(Data for processing)
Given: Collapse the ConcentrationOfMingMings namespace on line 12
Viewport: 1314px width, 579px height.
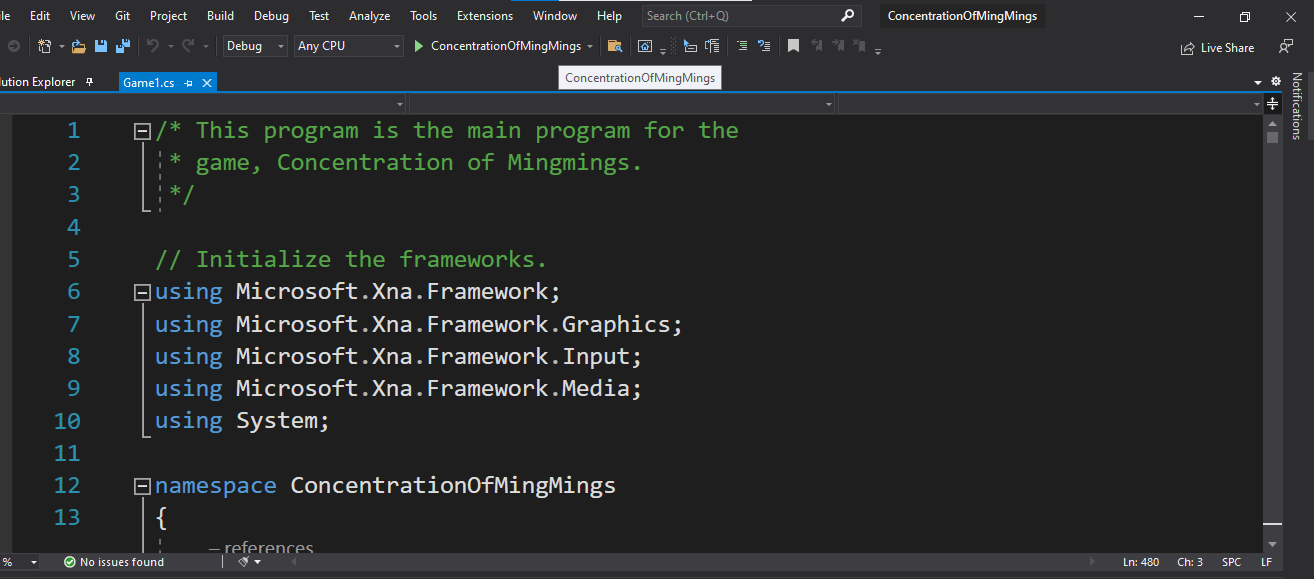Looking at the screenshot, I should 142,486.
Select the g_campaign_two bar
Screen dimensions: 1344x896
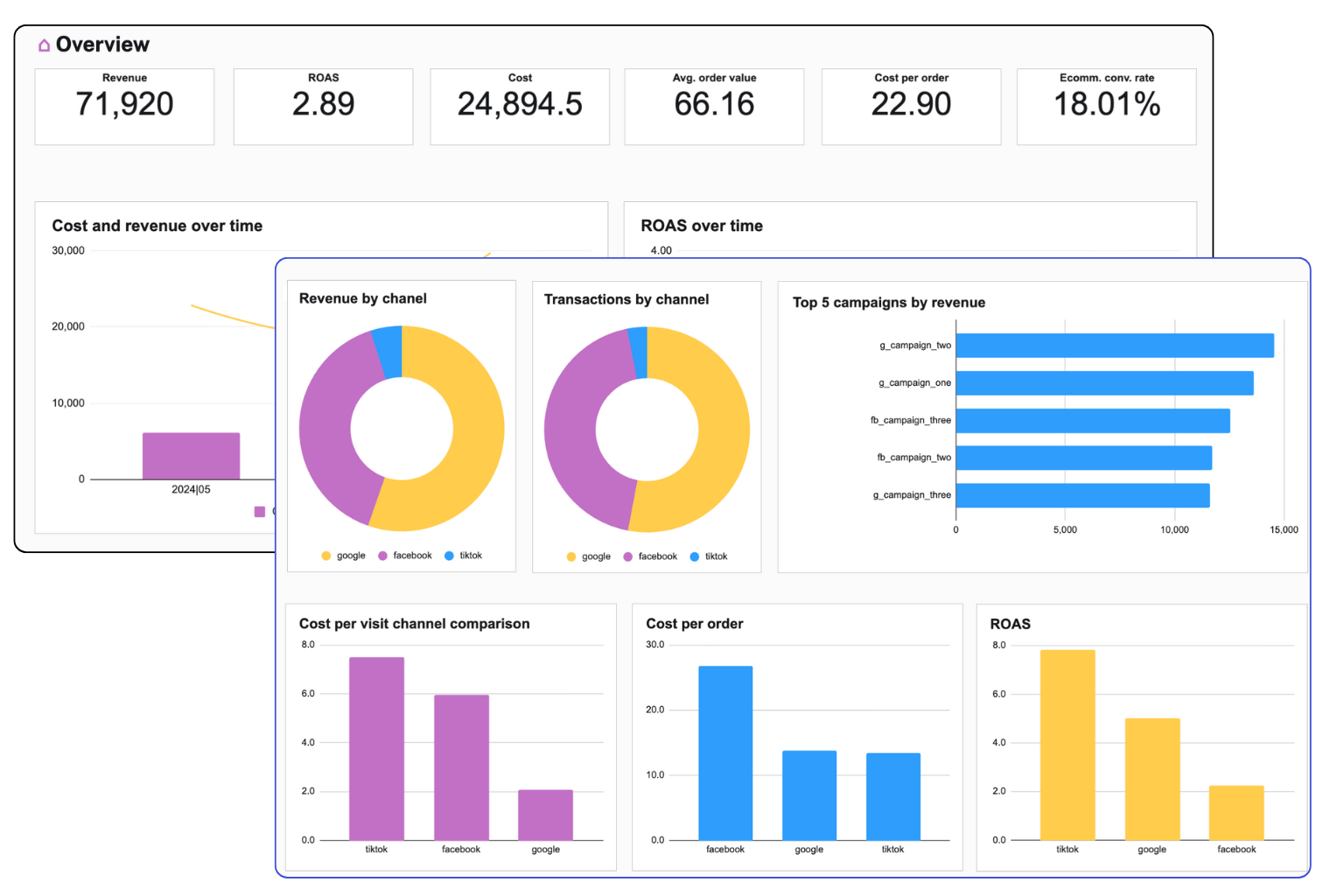click(x=1114, y=346)
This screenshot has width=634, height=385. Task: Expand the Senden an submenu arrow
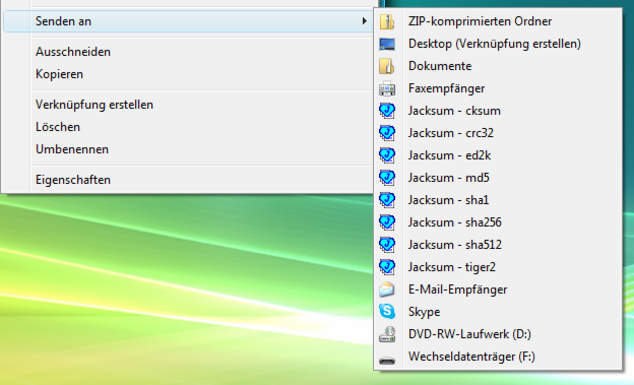[364, 21]
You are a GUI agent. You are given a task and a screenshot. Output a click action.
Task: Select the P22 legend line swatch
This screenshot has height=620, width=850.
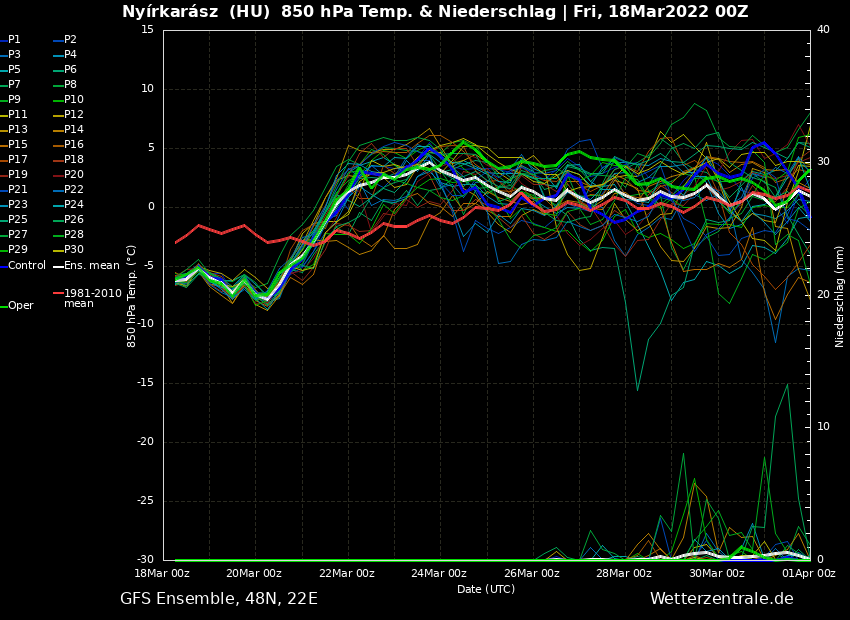57,190
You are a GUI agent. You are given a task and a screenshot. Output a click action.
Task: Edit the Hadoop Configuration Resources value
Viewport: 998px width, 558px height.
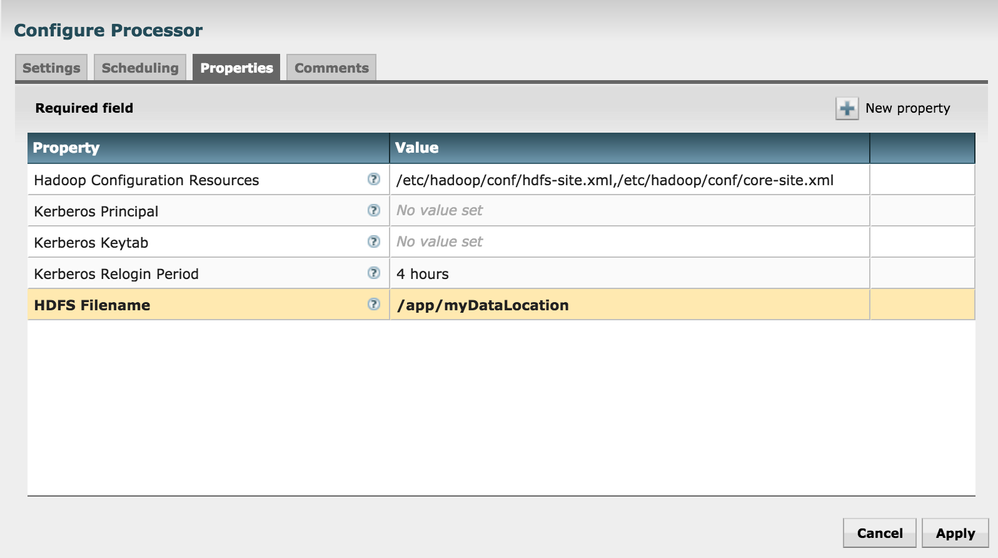click(615, 180)
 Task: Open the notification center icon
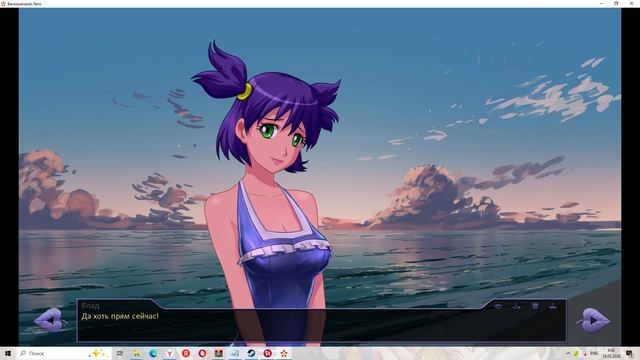tap(630, 353)
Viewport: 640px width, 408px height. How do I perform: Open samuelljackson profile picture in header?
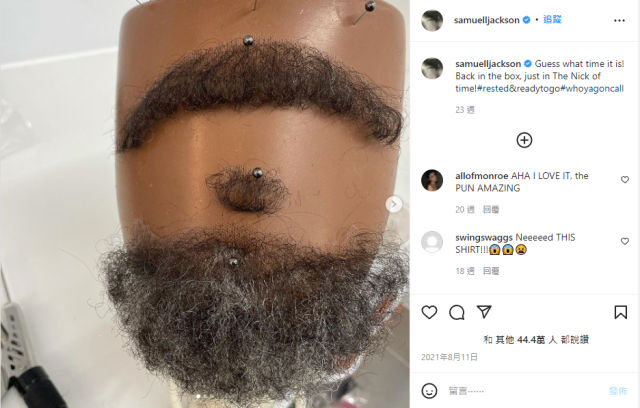click(x=432, y=20)
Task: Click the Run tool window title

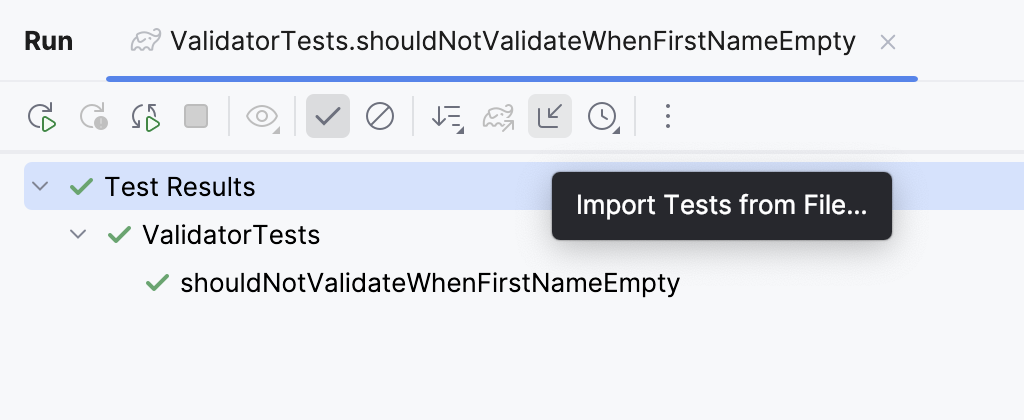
(End Data for processing)
Task to complete: Every entry in the listing is to be duplicated precisely, except for its pictures.

Response box:
Given: Collapse the ConcentrationOfMingMings namespace on line 12
Viewport: 1314px width, 579px height.
Looking at the screenshot, I should 142,486.
Select the g_campaign_two bar
Screen dimensions: 1344x896
click(x=1114, y=346)
This screenshot has width=634, height=385. Task: Expand the Senden an submenu arrow
[364, 21]
You are a GUI agent. You are given a task and a screenshot. Output a click action.
Task: Select the P22 legend line swatch
This screenshot has height=620, width=850.
57,190
You are a GUI agent. You are given a task and a screenshot. Output a click action.
Task: Edit the Hadoop Configuration Resources value
Viewport: 998px width, 558px height.
click(615, 180)
 Task: Open the notification center icon
tap(630, 353)
Viewport: 640px width, 408px height. How do I perform: Open samuelljackson profile picture in header?
click(x=432, y=20)
Task: Click the Run tool window title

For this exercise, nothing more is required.